PROBLEM REQUIREMENTS: The full set of entries below is to be returned unchanged.

Data records:
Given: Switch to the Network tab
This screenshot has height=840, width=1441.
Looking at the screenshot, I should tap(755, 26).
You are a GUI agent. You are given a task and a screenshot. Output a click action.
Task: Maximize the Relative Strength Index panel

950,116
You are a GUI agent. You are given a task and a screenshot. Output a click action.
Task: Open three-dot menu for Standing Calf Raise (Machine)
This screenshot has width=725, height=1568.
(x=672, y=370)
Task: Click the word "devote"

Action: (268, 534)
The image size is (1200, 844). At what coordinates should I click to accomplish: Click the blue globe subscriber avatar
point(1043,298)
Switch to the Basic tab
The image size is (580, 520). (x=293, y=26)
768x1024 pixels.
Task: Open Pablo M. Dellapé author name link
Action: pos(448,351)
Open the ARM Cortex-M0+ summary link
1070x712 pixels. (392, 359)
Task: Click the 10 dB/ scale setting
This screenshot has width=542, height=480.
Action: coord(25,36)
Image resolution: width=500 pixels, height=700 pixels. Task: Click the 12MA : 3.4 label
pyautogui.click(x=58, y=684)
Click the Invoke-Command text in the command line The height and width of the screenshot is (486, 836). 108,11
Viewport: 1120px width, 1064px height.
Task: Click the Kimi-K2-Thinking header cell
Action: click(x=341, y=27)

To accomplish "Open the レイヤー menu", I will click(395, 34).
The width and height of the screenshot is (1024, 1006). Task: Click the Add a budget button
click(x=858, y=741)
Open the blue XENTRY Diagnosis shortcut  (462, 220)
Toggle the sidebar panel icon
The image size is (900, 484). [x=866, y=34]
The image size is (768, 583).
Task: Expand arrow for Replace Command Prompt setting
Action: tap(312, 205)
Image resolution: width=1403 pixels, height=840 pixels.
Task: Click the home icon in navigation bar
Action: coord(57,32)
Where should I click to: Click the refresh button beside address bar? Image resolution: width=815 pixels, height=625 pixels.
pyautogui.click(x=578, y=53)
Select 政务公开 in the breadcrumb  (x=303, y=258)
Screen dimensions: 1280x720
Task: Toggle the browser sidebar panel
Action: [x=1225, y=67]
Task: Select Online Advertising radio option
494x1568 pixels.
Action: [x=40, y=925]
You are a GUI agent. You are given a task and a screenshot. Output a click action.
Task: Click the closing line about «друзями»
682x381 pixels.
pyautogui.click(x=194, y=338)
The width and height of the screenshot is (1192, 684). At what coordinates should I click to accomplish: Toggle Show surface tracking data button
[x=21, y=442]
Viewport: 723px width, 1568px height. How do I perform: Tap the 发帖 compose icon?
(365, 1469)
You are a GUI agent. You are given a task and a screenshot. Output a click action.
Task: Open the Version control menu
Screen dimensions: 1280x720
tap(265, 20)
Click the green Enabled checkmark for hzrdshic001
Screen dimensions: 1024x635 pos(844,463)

ANSWER TO THE PROBLEM:
Given: Switch to the Network tab
This screenshot has height=840, width=1441.
Looking at the screenshot, I should tap(755, 26).
You are a GUI agent. You are given a task and a screenshot. Output a click action.
Task: Maximize the Relative Strength Index panel

950,116
You are a GUI agent. You are given a task and a screenshot. Output a click action.
Task: Open three-dot menu for Standing Calf Raise (Machine)
This screenshot has width=725, height=1568.
(x=672, y=370)
Task: Click the word "devote"

Action: (268, 534)
The image size is (1200, 844). At what coordinates should I click to accomplish: Click the blue globe subscriber avatar
point(1043,298)
Switch to the Basic tab
The image size is (580, 520). (x=293, y=26)
768x1024 pixels.
Task: Open Pablo M. Dellapé author name link
Action: pos(448,351)
Open the ARM Cortex-M0+ summary link
1070x712 pixels. (392, 359)
Task: Click the 10 dB/ scale setting
This screenshot has width=542, height=480.
Action: coord(25,36)
Image resolution: width=500 pixels, height=700 pixels. Task: Click the 12MA : 3.4 label
pyautogui.click(x=58, y=684)
Click the Invoke-Command text in the command line The height and width of the screenshot is (486, 836). 108,11
Viewport: 1120px width, 1064px height.
Task: Click the Kimi-K2-Thinking header cell
Action: click(x=341, y=27)

To accomplish "Open the レイヤー menu", I will click(395, 34).
The width and height of the screenshot is (1024, 1006). Task: Click the Add a budget button
click(x=858, y=741)
Open the blue XENTRY Diagnosis shortcut  (462, 220)
Toggle the sidebar panel icon
The image size is (900, 484). [x=866, y=34]
The image size is (768, 583).
Task: Expand arrow for Replace Command Prompt setting
Action: tap(312, 205)
Image resolution: width=1403 pixels, height=840 pixels.
Task: Click the home icon in navigation bar
Action: coord(57,32)
Where should I click to: Click the refresh button beside address bar? Image resolution: width=815 pixels, height=625 pixels.
pyautogui.click(x=578, y=53)
Select 政务公开 in the breadcrumb  (x=303, y=258)
Screen dimensions: 1280x720
Task: Toggle the browser sidebar panel
Action: [x=1225, y=67]
Task: Select Online Advertising radio option
494x1568 pixels.
Action: [x=40, y=925]
You are a GUI agent. You are given a task and a screenshot. Output a click action.
Task: Click the closing line about «друзями»
682x381 pixels.
pyautogui.click(x=194, y=338)
The width and height of the screenshot is (1192, 684). At what coordinates should I click to accomplish: Toggle Show surface tracking data button
[x=21, y=442]
Viewport: 723px width, 1568px height. How do I perform: Tap the 发帖 compose icon?
(365, 1469)
You are a GUI agent. You are given a task and a screenshot. Output a click action.
Task: Open the Version control menu
Screen dimensions: 1280x720
tap(265, 20)
Click the green Enabled checkmark for hzrdshic001
Screen dimensions: 1024x635 pos(844,463)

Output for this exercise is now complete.